Alors que la dernière usine de tuiles de Marseille fermera ses portes dans quelques mois, s’ouvre la question de la mémoire des ouvriers de l’une des industries les plus prospères de la ville au XXe siècle.

Dans le quartier Saint-André (16e), 52 salariés font encore tourner l’usine Monier, la dernière tuilerie de Marseille encore en activité, construite en 1965 en lieu et place du château de Foresta.
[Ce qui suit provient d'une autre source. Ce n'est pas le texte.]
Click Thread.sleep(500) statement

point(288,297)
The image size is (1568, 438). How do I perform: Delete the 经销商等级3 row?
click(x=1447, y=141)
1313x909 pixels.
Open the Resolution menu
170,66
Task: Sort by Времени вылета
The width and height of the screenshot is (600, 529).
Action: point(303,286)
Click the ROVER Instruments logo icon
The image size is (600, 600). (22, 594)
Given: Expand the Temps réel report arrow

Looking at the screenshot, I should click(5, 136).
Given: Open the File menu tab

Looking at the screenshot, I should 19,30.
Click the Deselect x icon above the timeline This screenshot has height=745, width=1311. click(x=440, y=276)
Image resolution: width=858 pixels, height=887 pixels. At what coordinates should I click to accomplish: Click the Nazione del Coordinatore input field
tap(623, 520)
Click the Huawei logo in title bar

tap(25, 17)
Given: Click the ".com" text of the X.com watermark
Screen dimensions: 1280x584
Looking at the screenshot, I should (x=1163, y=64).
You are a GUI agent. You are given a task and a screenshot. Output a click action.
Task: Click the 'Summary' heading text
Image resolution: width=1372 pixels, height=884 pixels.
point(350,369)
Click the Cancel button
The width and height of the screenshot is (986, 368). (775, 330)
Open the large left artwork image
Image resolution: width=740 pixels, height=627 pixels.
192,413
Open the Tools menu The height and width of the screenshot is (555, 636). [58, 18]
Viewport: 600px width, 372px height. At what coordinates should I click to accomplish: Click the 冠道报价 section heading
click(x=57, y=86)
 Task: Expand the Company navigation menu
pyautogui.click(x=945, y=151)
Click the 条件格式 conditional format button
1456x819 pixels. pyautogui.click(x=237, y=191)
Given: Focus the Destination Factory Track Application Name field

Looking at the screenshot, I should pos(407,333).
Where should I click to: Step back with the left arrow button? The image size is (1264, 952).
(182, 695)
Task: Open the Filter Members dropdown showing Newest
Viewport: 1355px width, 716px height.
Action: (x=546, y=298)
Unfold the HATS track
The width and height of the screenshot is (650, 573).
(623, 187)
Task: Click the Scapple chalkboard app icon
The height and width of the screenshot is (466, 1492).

La plupart des ouvriers, riches de décennies d’expérience, ont connu les dernières années fastes des tuileries marseillaises.

Au début du XXe siècle, les tuileries installées sur le gisement d’argile du bassin de Séon, entre l’Estaque, Saint-Henri et Saint-André, embauchaient 6 000 ouvriers. « C’était le cœur battant industriel de Marseille », rappelle Samia Chabani, sociologue et coordinatrice de l’association Ancrages, centre de ressources des cultures et mémoires d’Exils de Marseille.

Plus discrètes que les savonneries, les tuileries exportaient 35 millions de tuiles dans 40 pays dont le Portugal, l’Espagne, l’Algérie, la Turquie, le Brésil ou le Mexique. « Elles ont recruté beaucoup de main d’œuvre immigrée, principalement des Italiens, des Espagnols et des Kabyles d’Algérie », retrace l’experte.

L’arrivée des voies de chemin de fer, notamment la ligne Paris-Lyon-Marseille, pour transporter les marchandises et le charbon, puis l’embarcation des paquebots sur le port pour les exportations, constituaient les prémices de la mondialisation à cette époque.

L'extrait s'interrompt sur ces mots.